But a generation ago a handful of works by artists Robert Mapplethorpe and Andres Serrano ignited a national pissing match (if you will) over art, its public funding and, ostensibly, freedom of speech.
Of course, the volume of societal dialog on public art exhibitions and taxpayers’ financing controversial works had been escalating long before the visions of Mapplethorpe and Serrano were hung on the proverbial gallery wall, but it was those two artists who were at Ground Zero when simmering cultural tensions exploded into a volatile debate.
Looking at it now, Serrano’s 1987 Piss Christ seems an odd selection for what was then denounced as the apex of petty vulgarity fraudulently pawned off as “art” by a bored bourgeoisie looking for a cheap thrill on the taxpayer’s tab. The photograph delivers its punch not through the sublimely beautiful image of a radiant crucifix bathed in warm hues of amber, but rather lands a haymaker through the title of the work itself—and what it reveals.
Those two words — Piss Christ — turned a richly divine image into something the mob saw as starkly demonic. Yet reverse the words and televangelists would be selling it.
But it wasn’t until two years later, in May of 1989, that Serrano’s urine really hit the fan. Seizing on the fact that the National Endowment for the Arts had indirectly awarded Serrano a $15,000 grant, New York Senator Alfonse D’Amato saw a golden (so to speak) opportunity to grandstand on publicly funded “filth” and took to the Senate floor to tear up Piss Christ both figuratively and literally. D’Amato’s esteemed colleague from North Carolina, Sen. Jesse Helms (think Strother Martin’s character in Cool Hand Luke), who had been agitating for a brawl with the NEA and its damn Yankee liberal supporters, jumped in with his buddy Al.
“The Senator from New York is absolutely correct in his indignation and in his description of the blasphemy of the so-called artwork,” Helms said. “I do not know Mr. Andres Serrano, and I hope I never meet him. Because he is not an artist, he is a jerk.”
Helms’ view of Mapplethorpe was decidedly more ominous both in tone and implication, with the astute senator alerting the New York Times that the artist was “an acknowledged homosexual.” If Serrano’s work rocked conventional perceptions of the Judeo-Christian boat, Helms undoubtedly saw Mapplethorpe’s unconventional perspective on bullwhips and black men as the wall hangings from the seventh ring of hell.

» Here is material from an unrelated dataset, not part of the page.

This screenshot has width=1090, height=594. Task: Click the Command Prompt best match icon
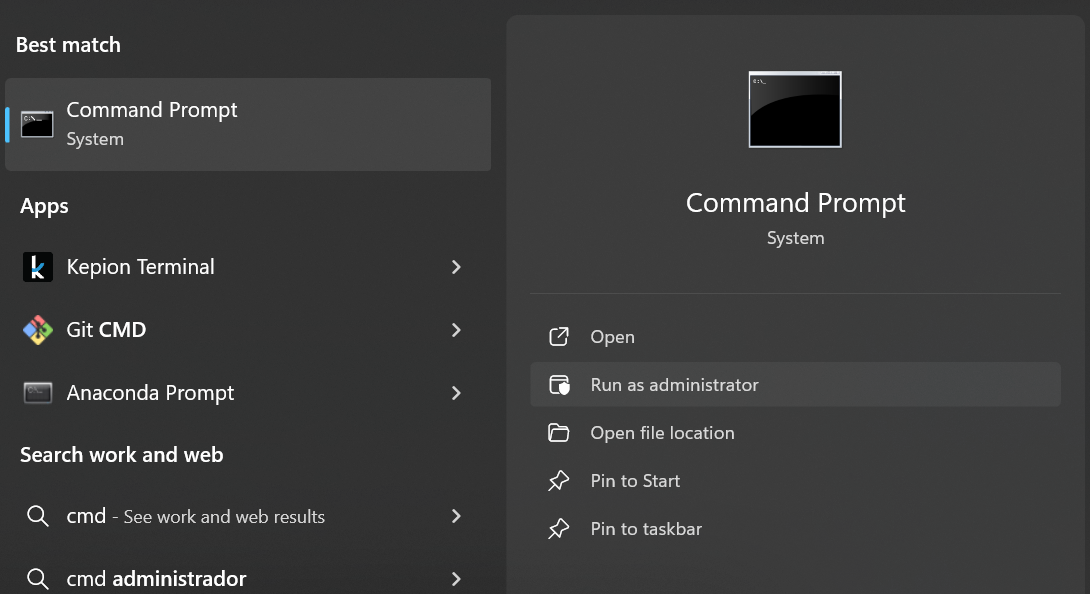tap(37, 125)
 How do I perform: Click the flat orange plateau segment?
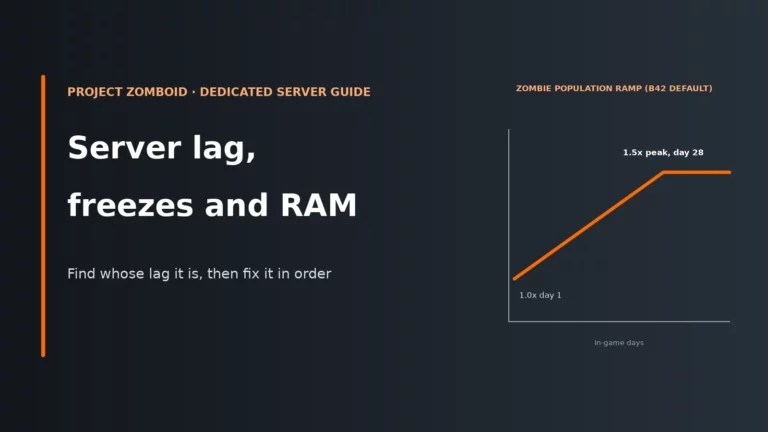click(x=697, y=172)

And Jesse wasn’t alone. Mapplethorpe’s work resulted in protests and criminal busts in Cincinnati, where city fathers charged the Contemporary Art Center and its director, Dennis Barrie, with obscenity and a jury of mid-Westerners delivered an acquittal.
Those were some big headlines two decades ago. But if the argument has faded, its legacy has not. “The culture wars of the late 1980s and early 1990s changed the very structure of arts funding in ways that now often go unremarked or unnoticed,” says Richard Meyer, an associate professor of art history at USC who has written extensively on the subject. “Individual artists are no longer eligible, for example, for funding from the NEA and virtually no one expects—or applies to—the federal government to support dissident, controversial or otherwise oppositional art.” Meyer says the result has been a withering away of the “artistic culture of social dissent,” erosion he calls “a genuine loss and a great shame.”
Perhaps. But in hindsight it’s hard to shake a sense of uniquely American frivolity that surrounded some of the proceedings, indulging our super-sized taste with an over-dramatized battle between freedom and censorship.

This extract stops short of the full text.